Surviving your tooth extraction

Tooth extractions are never fun, but they don't have to be the stuff of nightmares either. If you've been advised that a tooth has got to go, read on to find out how it's done. Along the way, you might even learn a few tricks to surviving the process.

Why does the dentist need to extract your tooth?

Tooth extractions need to be done for many reasons.

  1. Wisdom teeth: Problems with wisdom teeth are common, and many tooth extractions are necessary because wisdom teeth have emerged from the gums misaligned or causing pressure on the surrounding teeth.
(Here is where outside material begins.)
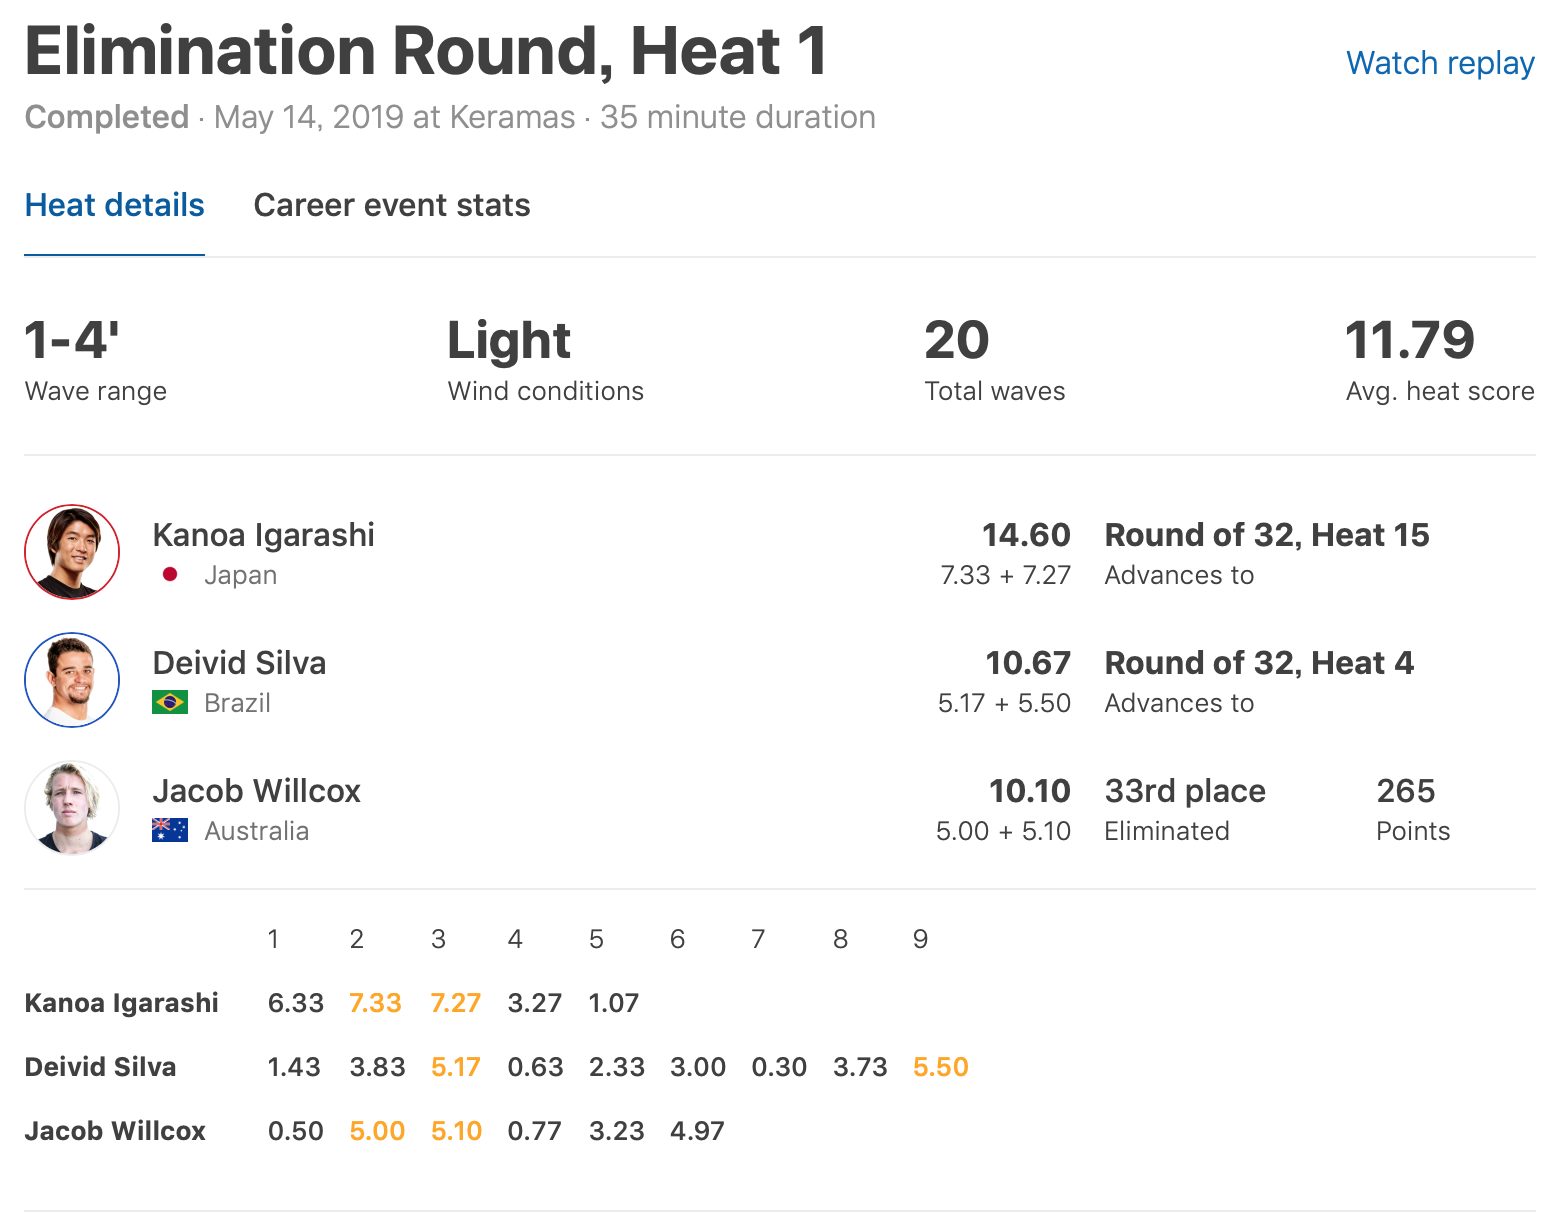Viewport: 1560px width, 1228px height.
Task: Click the Brazil flag icon
Action: click(x=170, y=703)
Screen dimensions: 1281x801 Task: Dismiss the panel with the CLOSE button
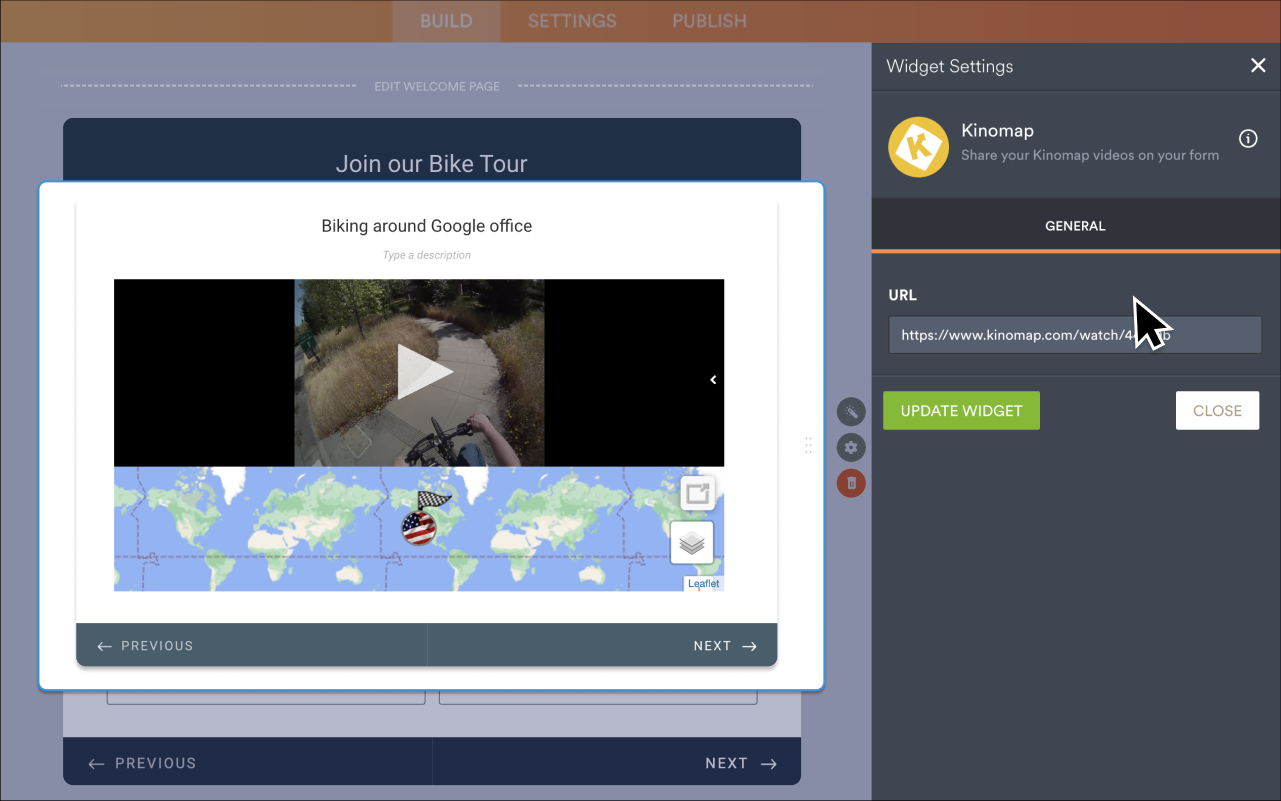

  2. Overcrowding: Sometimes your teeth need more space than your mouth allows them, and one or more teeth have got to go to make your bite straighter and your mouth more comfortable.

  3. Damage and decay: Injuries are another common cause of tooth extractions, as well as significant cavities that have undermined the integrity of the tooth.

Will it hurt?

Your dentist is a professional who wants to make you as comfortable as possible. Before your dentist begins the extraction procedure they will offer you a choice of anaesthetics. Depending on your circumstances you may be given:

  1. Local anaesthetic: Delivered via injections into the gum surrounding the tooth, a local will leave you feeling the movements involved in the procedure but no pain.

  2. Local anaesthesia plus sedation: This option combines a locally injected anaesthetic with a drug designed to calm your nerves.

  3. General anaesthetic: The most substantial form of anaesthetic, a general will put you to sleep, delivering anaesthetic via an injection or a breathing mask.

What will recovery be like?

Tooth extractions are common procedures in Australia, carried out by seasoned professionals. While it's bound to be a nerve wracking time for you, there are two simple steps you can take to help you get through the procedure with flying colours.

  1. Reach out: Ask a friend or family member to support you through the extraction and drive you home afterwards.

  2. Follow your dentist's advice: From cleaning the site of the extraction to attending your follow up appointments, you will speed your recovery by taking the steps your dentist recommends following the extraction.

Whatever the reason for your extraction, remember that the pain your tooth condition is causing you will disappear once your problematic tooth has been removed. So take a deep breath and make that appointment. Once your extraction's over you'll be very glad you did.